New Jersey’s education system is a real strength however costs need to be addressed: K-12 per pupil spending is expensive relative to other states. Specifically, NJ spends 15% more than Massachusetts, which generally receive the same high marks for quality of education as NJ. The cost of educating students has increased faster than inflation even while educating fewer students.
While the overall national economy grew significantly during the past decade, New Jersey did not benefit from this national growth. As noted above, the state’s population and workforce remained flat, a signal that the state was not competitive in attracting people or businesses. During this time, the state budget grew while the population was relatively flat. New Jersey was essentially drawing more resources from its tax base which hindered its business competitiveness. This stagnation has left the state with the urgent need—and promising opportunity—to change its fiscal course post-pandemic by implementing the kind of bold reforms and measures that can ensure a strong and fiscally sustainable economic future for its citizens and businesses. The state needs to avoid being lulled into complacency because of more than $6 billion of one-time Federal COVID financial relief and its $4 billion repayable borrowing.
The report argues in detail that the following critical steps must be taken to place the state on a sustainable fiscal trajectory:
Hold the line on taxes in a state where residents and businesses shoulder one of the heaviest tax burdens in the nation. Among the state’s greatest priorities should be ensuring that the outmigration of high-income individuals does not continue. Taxpayers who earn more than $100,000 annually make up about 24 percent of tax returns filed but pay about 86% of all income taxes. As these residents increasingly flee the state, New Jersey faces the daunting prospect of lower income tax revenues and a population unable to support its spending.

Dataset entries:
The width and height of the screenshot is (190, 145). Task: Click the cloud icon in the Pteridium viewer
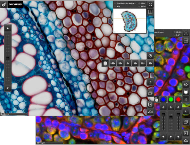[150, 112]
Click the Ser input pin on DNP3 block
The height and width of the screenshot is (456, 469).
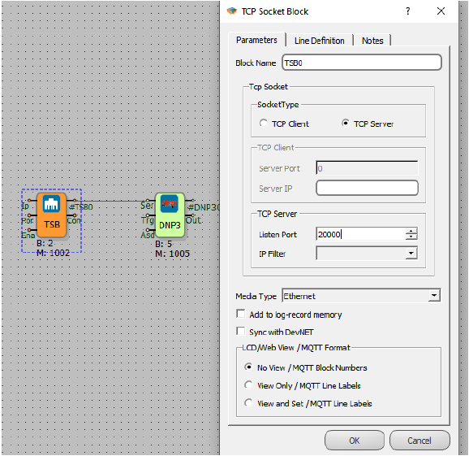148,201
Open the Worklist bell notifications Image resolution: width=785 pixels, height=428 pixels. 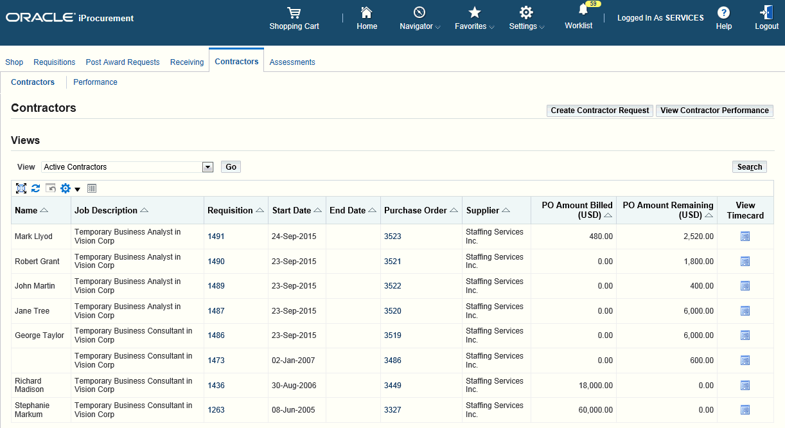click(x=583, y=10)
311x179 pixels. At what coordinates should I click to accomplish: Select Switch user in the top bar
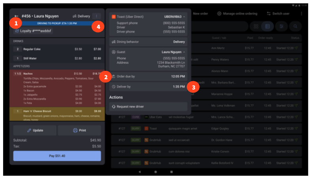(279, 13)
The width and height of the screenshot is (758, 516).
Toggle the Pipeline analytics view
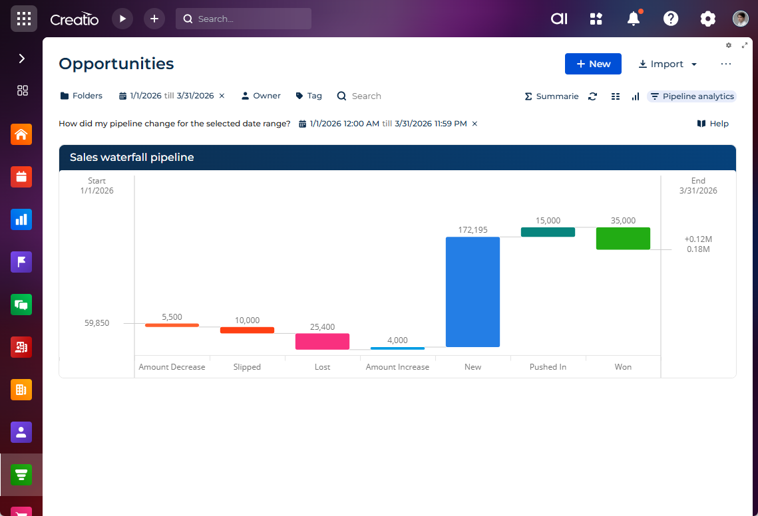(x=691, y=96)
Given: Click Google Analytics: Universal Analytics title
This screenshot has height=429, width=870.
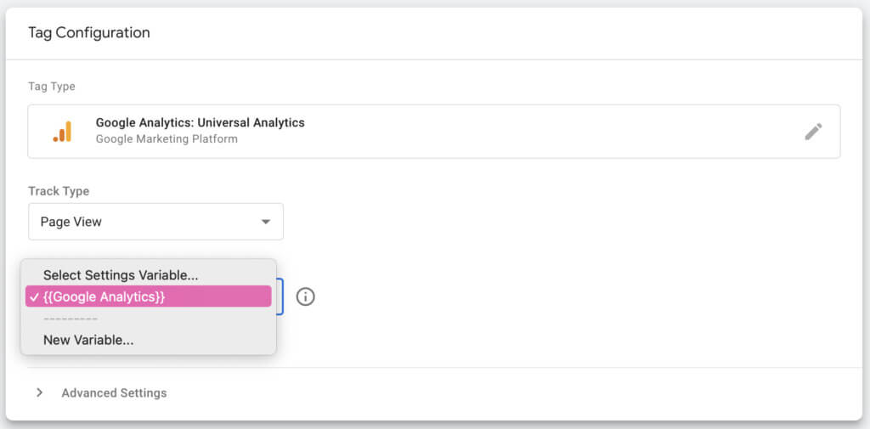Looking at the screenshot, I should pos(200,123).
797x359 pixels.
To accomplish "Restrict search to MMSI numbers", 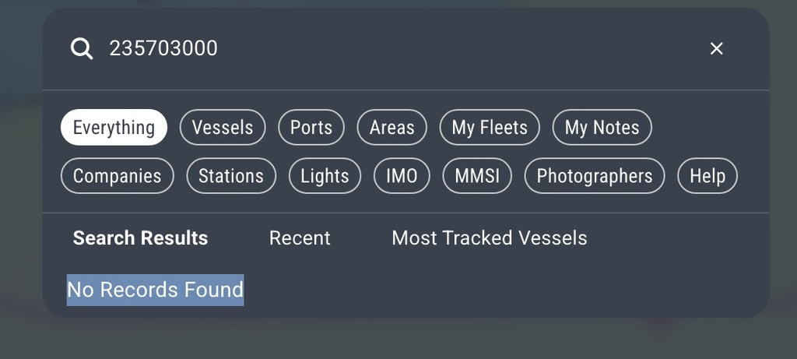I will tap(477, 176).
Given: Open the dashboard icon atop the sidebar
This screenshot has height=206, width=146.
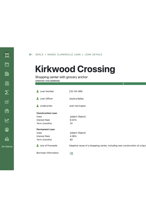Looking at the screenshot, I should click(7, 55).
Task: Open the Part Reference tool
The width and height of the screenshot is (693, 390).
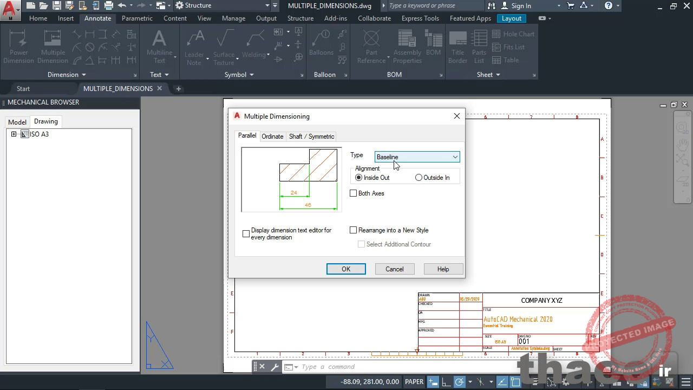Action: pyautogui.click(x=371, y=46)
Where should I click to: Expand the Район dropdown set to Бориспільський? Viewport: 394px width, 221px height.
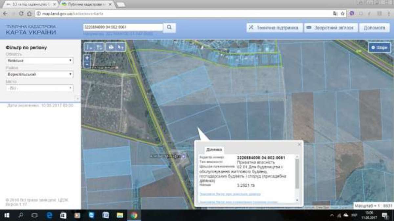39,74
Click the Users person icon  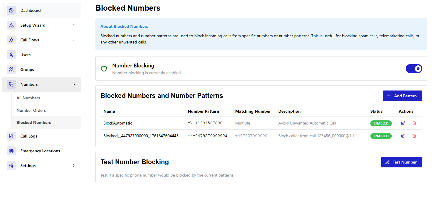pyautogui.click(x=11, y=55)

INSTRUCTIONS:
#1 Using the passage on New Jersey's finances, answer each question:
(a) How much more per pupil does New Jersey spend on K-12 education than Massachusetts?
(b) How much one-time Federal COVID financial relief does the state have?
(c) What share of all income taxes is paid by taxpayers earning more than $100,000 annually?
#2 According to the passage on New Jersey's finances, why should stopping the outmigration of high-income individuals be among the state's greatest priorities?
#3 Return the part of the passage on New Jersey's finances that begins at the words "New Jersey’s education" and stops after "educating fewer students.", copied word for word.
None of these entries are needed for the work here.

ANSWERS TO THE PROBLEMS:
#1
(a) 15% more
(b) More than $6 billion
(c) About 86%

#2 Taxpayers earning more than $100,000 a year file about 24 percent of returns but pay about 86% of all income taxes. As they leave, New Jersey faces lower income tax revenues and a population unable to support its spending.

#3
New Jersey’s education system is a real strength however costs need to be addressed: K-12 per pupil spending is expensive relative to other states. Specifically, NJ spends 15% more than Massachusetts, which generally receive the same high marks for quality of education as NJ. The cost of educating students has increased faster than inflation even while educating fewer students.